Macron et l’Europe : bruit à usage interne

27 Septembre 2017

Pour parler de la refondation de l’Europe, Macron a multiplié les envolées lyriques sur la démocratie et les « valeurs » européennes.

Il y a ajouté des propositions dans tous les domaines : l’innovation technologique, l’harmonisation de l’impôt sur les sociétés qui contribuerait à un budget commun avec un ministre des Finances commun, la taxation des profits financiers, une harmonisation des salaires minimum. Il a insisté sur l’Europe de la sécurité, un budget de défense commun, une police des frontières.

Il y avait de quoi plaire à tout le monde, les électeurs de gauche, ceux de droite, les sécuritaires, les détracteurs de ces traités européens dont Macron demande d’abord l’examen et peut-être la modification. Car s’il s’adressait en partie aux responsables politiques européens, il visait surtout le consensus dans l’opinion française.

C’est à se demander si l’Union européenne, pas encore construite malgré ses 70 ans passés, n’attendait pas son sauveur en la personne de Macron. Chantre de l’énergie et de la marche en avant, tout unitaire qu’il se veut, il a bien insisté sur la nécessité pour des pays « à l’avant-garde » désireux d’aller plus loin, de partir en éclaireurs car « aucun pays ne doit pouvoir bloquer ceux qui doivent avancer vite et plus loin. »
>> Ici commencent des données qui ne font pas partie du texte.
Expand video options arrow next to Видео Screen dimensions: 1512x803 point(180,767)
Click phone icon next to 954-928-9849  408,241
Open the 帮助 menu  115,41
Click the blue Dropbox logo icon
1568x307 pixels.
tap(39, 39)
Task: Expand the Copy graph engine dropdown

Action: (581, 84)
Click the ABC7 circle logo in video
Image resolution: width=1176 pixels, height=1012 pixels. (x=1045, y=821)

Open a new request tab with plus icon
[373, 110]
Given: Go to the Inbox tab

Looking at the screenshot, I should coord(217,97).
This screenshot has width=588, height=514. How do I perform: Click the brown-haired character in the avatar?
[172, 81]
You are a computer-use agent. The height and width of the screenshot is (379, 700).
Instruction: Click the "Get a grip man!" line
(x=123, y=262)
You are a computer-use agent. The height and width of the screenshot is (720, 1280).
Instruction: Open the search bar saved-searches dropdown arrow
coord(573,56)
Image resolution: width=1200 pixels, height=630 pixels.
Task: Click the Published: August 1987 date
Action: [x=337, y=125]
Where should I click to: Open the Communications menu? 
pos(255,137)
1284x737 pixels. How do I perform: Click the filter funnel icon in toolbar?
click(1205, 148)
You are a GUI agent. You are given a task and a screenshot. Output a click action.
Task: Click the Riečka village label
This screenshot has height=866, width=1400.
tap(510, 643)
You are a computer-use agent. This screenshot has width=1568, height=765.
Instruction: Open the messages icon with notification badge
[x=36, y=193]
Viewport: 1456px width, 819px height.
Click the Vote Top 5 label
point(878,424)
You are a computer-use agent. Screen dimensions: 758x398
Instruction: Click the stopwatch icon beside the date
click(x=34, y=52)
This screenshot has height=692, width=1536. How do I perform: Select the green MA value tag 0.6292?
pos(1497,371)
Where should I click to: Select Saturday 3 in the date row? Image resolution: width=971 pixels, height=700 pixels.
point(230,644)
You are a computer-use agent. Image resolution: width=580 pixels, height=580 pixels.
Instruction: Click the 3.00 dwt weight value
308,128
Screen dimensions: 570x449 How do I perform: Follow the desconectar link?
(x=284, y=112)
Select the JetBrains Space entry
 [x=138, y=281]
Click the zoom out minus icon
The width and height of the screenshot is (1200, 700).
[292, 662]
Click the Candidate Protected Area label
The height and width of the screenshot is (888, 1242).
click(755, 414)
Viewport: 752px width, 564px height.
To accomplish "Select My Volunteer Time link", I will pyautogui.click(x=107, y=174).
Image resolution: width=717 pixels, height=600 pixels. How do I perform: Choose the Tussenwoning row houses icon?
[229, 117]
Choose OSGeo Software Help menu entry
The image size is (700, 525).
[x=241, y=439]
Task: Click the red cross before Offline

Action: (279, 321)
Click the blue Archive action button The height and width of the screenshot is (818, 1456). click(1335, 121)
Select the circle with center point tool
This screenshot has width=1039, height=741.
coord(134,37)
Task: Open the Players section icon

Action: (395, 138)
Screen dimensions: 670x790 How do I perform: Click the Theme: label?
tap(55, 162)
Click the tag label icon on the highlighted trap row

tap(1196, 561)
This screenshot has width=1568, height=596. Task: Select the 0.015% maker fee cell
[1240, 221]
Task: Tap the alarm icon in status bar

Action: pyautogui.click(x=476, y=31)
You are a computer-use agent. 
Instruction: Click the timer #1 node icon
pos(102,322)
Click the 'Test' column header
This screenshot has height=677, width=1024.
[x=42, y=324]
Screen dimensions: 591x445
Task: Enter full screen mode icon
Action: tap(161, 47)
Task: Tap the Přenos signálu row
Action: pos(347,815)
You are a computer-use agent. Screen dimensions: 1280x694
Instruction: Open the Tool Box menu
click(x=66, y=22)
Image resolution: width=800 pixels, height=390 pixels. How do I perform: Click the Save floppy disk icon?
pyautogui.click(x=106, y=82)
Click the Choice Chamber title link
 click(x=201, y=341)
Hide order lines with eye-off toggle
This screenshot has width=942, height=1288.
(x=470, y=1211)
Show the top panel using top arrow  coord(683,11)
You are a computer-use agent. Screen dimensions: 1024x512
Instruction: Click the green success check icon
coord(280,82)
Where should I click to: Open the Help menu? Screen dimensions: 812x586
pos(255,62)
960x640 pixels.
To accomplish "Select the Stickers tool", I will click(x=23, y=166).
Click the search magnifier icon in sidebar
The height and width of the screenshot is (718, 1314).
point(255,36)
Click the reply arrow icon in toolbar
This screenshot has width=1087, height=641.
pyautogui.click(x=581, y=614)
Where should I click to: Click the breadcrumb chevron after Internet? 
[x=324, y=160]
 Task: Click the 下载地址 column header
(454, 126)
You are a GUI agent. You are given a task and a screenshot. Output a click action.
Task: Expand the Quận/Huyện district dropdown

Bien sûr, dans le peloton de tête on trouve la France, l’Allemagne et quelques autres, les plus riches qui, grâce à un budget commun plus fort pourraient aider les autres, suggère-t-il. Les aider comme les fonds européens le font pour la Grèce, qui paye au prix de sacrifices exorbitants ce prétendu sauvetage ?

En réalité, cette construction européenne n’a jamais été qu’une façon pour les principaux États de tenter de réguler leur économie dans l’intérêt de leurs capitalistes, tout en bénéficiant d’un marché plus large. La crise économique n’a fait qu’amplifier les affrontements et la défense de leurs intérêts par chacun des partenaires.

Chaque bourgeoisie nationale tient à son appareil d’État et à sa souveraineté pour défendre ses profits. Elle tient à ses frontières et quoi qu’en dise Macron parlant du passé guerrier où on voyait « des barbelés au cœur de l’Europe » comme d’une époque révolue, les barbelés sont toujours là.